- **Extract provided**
Content starts

There comes a point in every story when, despite the protagonist’s best efforts, everything goes wrong. The midpoint taught her to take an improved approach to achieving her story goal. But that won’t protect her from experiencing the worst possible setback in her pursuit. Now her goal seems unattainable, her task insurmountable – and the protagonist hits her emotional rock-bottom. Many writers call this the “dark night of the soul.” For our purposes, we’ll call it the Act II crisis.
Today we’ll explore the Act II crisis as part of Developing Themes In Your Stories. Using brainstorming and writing activities, we’ll discover how literary themes arise from this critical moment in the story as well as how the protagonist finds the strength to carry on. We’ll also revisit Bilbo Baggins from J.R.R. Tolkien’s The Hobbit and Veronika from Paulo Coelho’s Veronika Decides to Die, and see what themes emerge from each darkest hour.
What is the Act II Crisis? Why Is It So Crucial to the Story?
Here are the basics of the Act II crisis, as well as what this plot point typically accomplishes:
- It occurs around the 75% mark, and represents the end of Act II and the beginning of Act III.
- It shows the protagonist at her lowest emotional point in the story and ready to give up on her goal.
- However, it compels the protagonist to reflect on her journey again before summoning the courage to prepare for her eventual showdown with the antagonist.
Think about what would happen if the protagonist abandoned her goal now. Wouldn’t readers (and even you) feel disappointed to see her walk away, after all the progress she’s made? So, just as this disaster endangers her goal and forces her to question everything, something else about it must remind her of why she’s fighting for that goal in the first place. And in that moment of darkness, she realizes that, if she wants to succeed, she’ll have to do what she’s been scared to do all along.

Content ends

- **Dataset content**
Content starts

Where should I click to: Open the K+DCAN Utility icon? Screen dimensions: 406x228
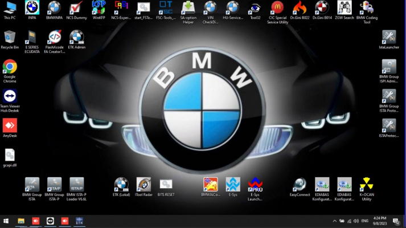coord(366,184)
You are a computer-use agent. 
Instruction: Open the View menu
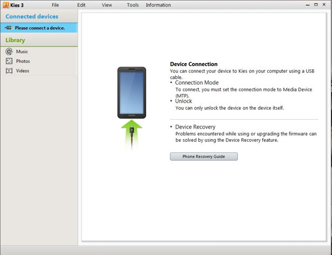point(107,5)
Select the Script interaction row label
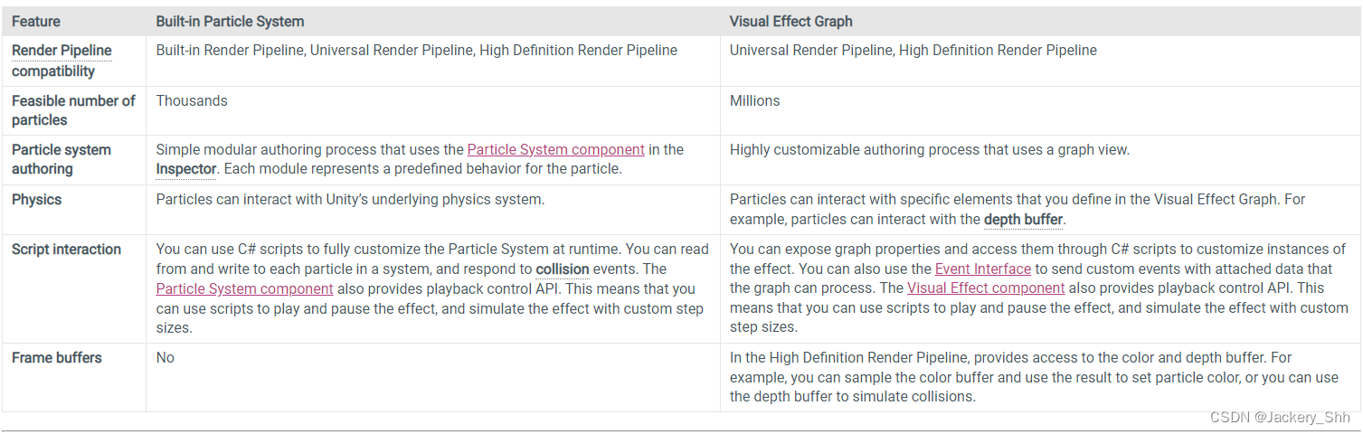This screenshot has width=1363, height=434. pos(66,250)
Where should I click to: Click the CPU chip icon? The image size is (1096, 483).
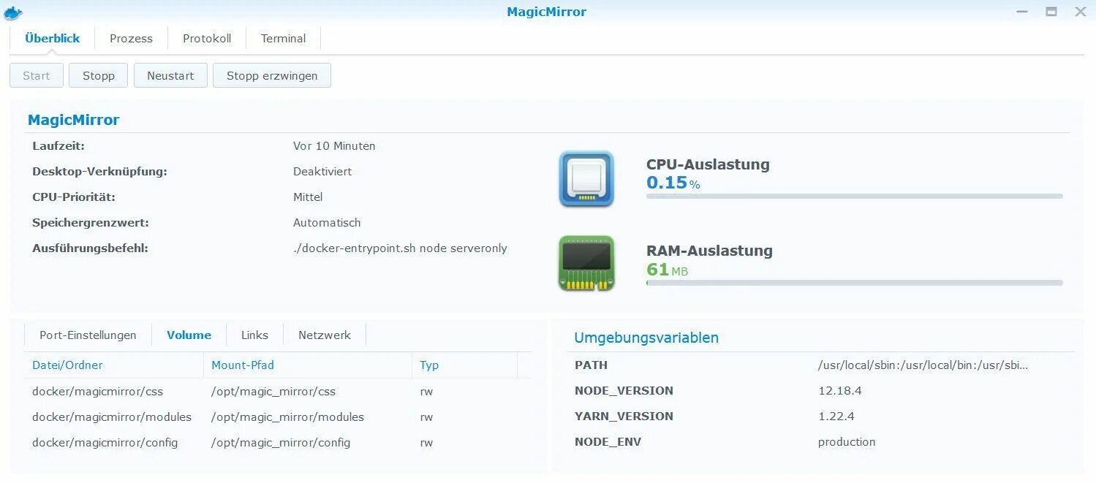point(586,178)
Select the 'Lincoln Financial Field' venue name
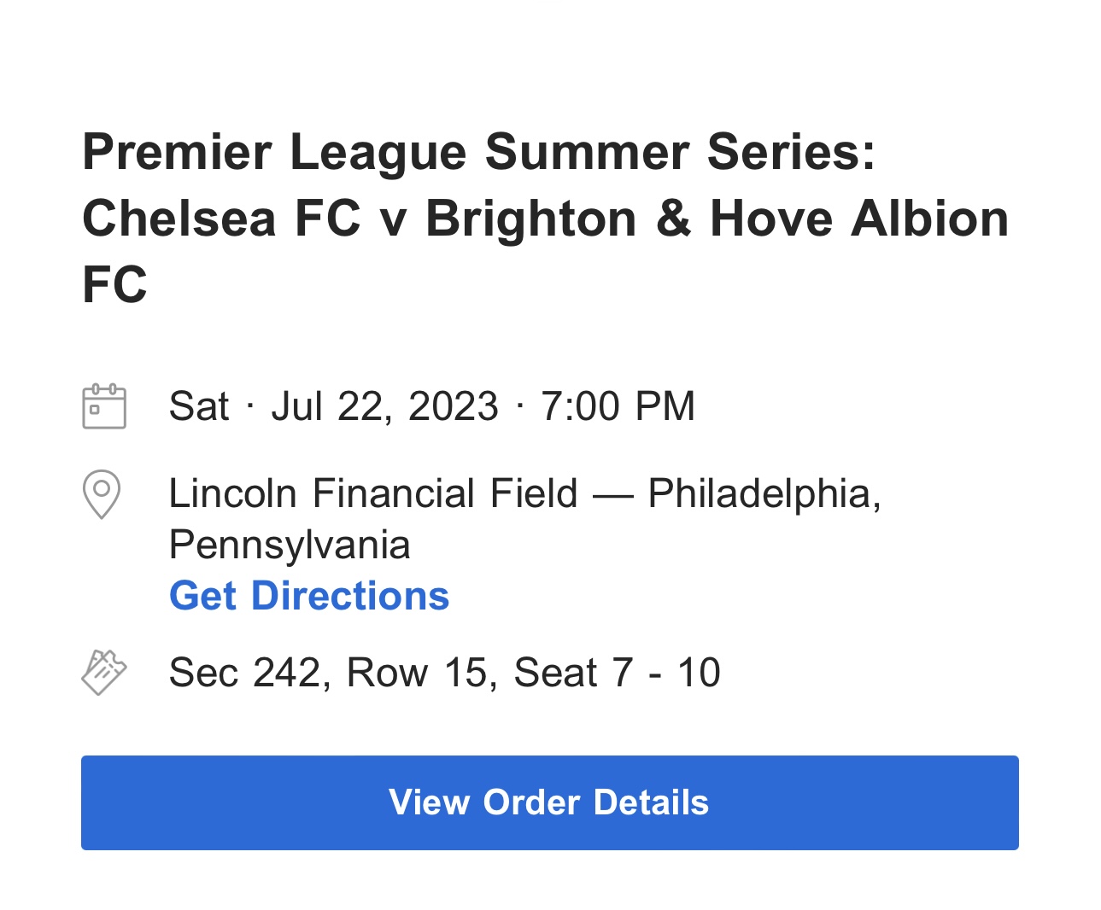 [x=373, y=493]
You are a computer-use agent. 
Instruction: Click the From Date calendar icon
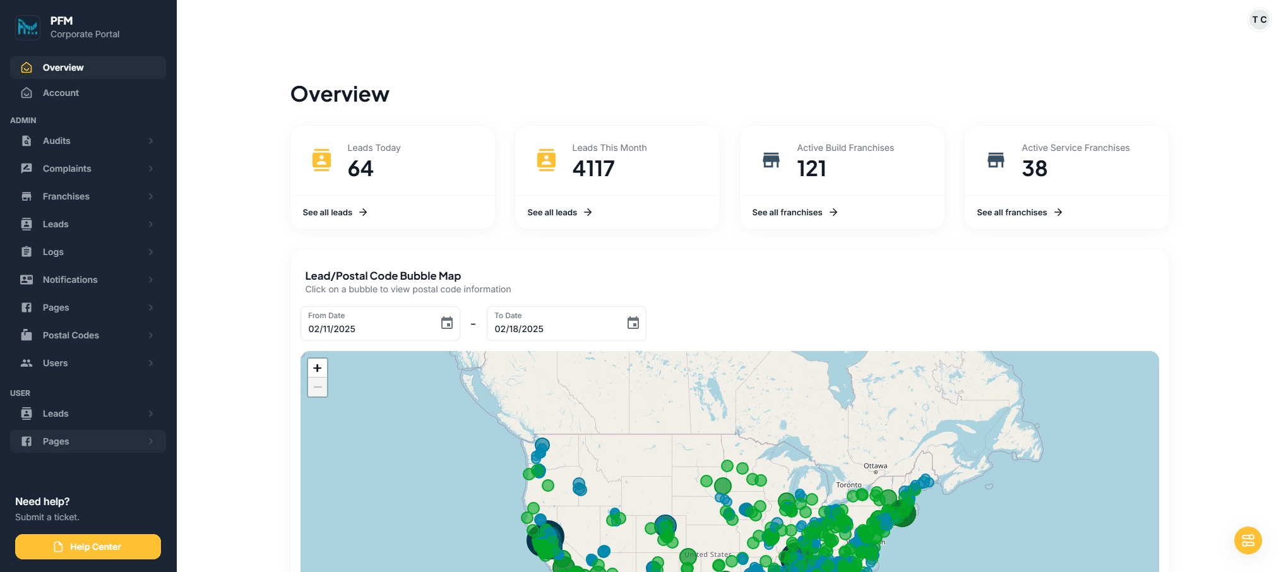447,323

Content ends

Pick up the passage on the Act II crisis after its final sentence and continue writing it. The material comes from a separate source and is unrelated to the passage on the Act II crisis.

- **Output below**
This is why the Act II crisis is one of the most crucial moment – if not the most crucial moment –in the story. Yes, it raises the stakes yet again, but it also emphasizes the why behind the character’s motivations and her earlier struggles and choices. In other words, the Act II crisis will pulse with the story’s themes more strongly than any previous plot point. How this moment affects the protagonist and what she chooses to do in response will therefore need to be carefully considered.
What Causes the Act II Crisis?
First, something needs to cause the Act II crisis. A game-changing lie might be revealed, and the protagonist finds the truth devastating. Or, a plot twist orchestrated by the antagonist might turn the protagonist’s life upside-down again. Either way, the event is a crushing blow for the protagonist, and one that frequently employs a literal or symbolic death (e.g., loss of a valued object, a life-threatening situation, a required sacrifice) to underscore its devastation. Even worse, it scraps any plans the protagonist may have had and pushes her story goal out of reach – for now.
So, when considering your story’s Act II crisis, think about what events or revelations could make this crisis possible. What’s the worst setback that your protagonist could face right now? How does it seem to make her story goal unreachable? Does it also threaten her desires or re-trigger her fears? Remember that the more personal the protagonist’s goal is, the more explosive the cause of the crisis should be – and the more devastating its impact will be on your character.
Let’s look at what causes the Act II crises in Bilbo’s and Veronika’s stories:
J. R.R. Tolkien’s The Hobbit:
After Smaug the dragon is slain by Bard of Lake-town, the Mirkwood Elves and the survivors of Lake-town travel to Erebor, where Thorin Oakenshield, the other Dwarves, and a disgruntled Bilbo are hiding out. When Bard requests a share of the Dwarves’ treasure to rebuild Lake-town, Thorin refuses, calling his adversaries “foes and thieves” and demanding that their army leave before further negotiations. (286 – 287) His behavior, as Bilbo realizes, could turn the stand-off into all-out war – and that would endanger everyone’s lives, not just Bilbo’s.
Paulo Coelho’s Veronika Decides to Die:
Veronika watches as Eduard, whom she’s developed romantic feelings for, undergoes an electroconvulsive therapy (ECT) treatment (157 – 160). The controversy behind this therapy, as well as Eduard’s violent reaction to the treatment, provides a stark contrast to Veronika’s goal to live life more fully.
Activity #1: Review the scene that serves as your story’s Act II crisis (or, if you haven’t written it yet, brainstorm possible scenes that could act as the Act II crisis). What event or revelation causes this crisis? How does it threaten the protagonist’s story goal while touching on her fears or desires?
How Does This Crisis Affect the Protagonist?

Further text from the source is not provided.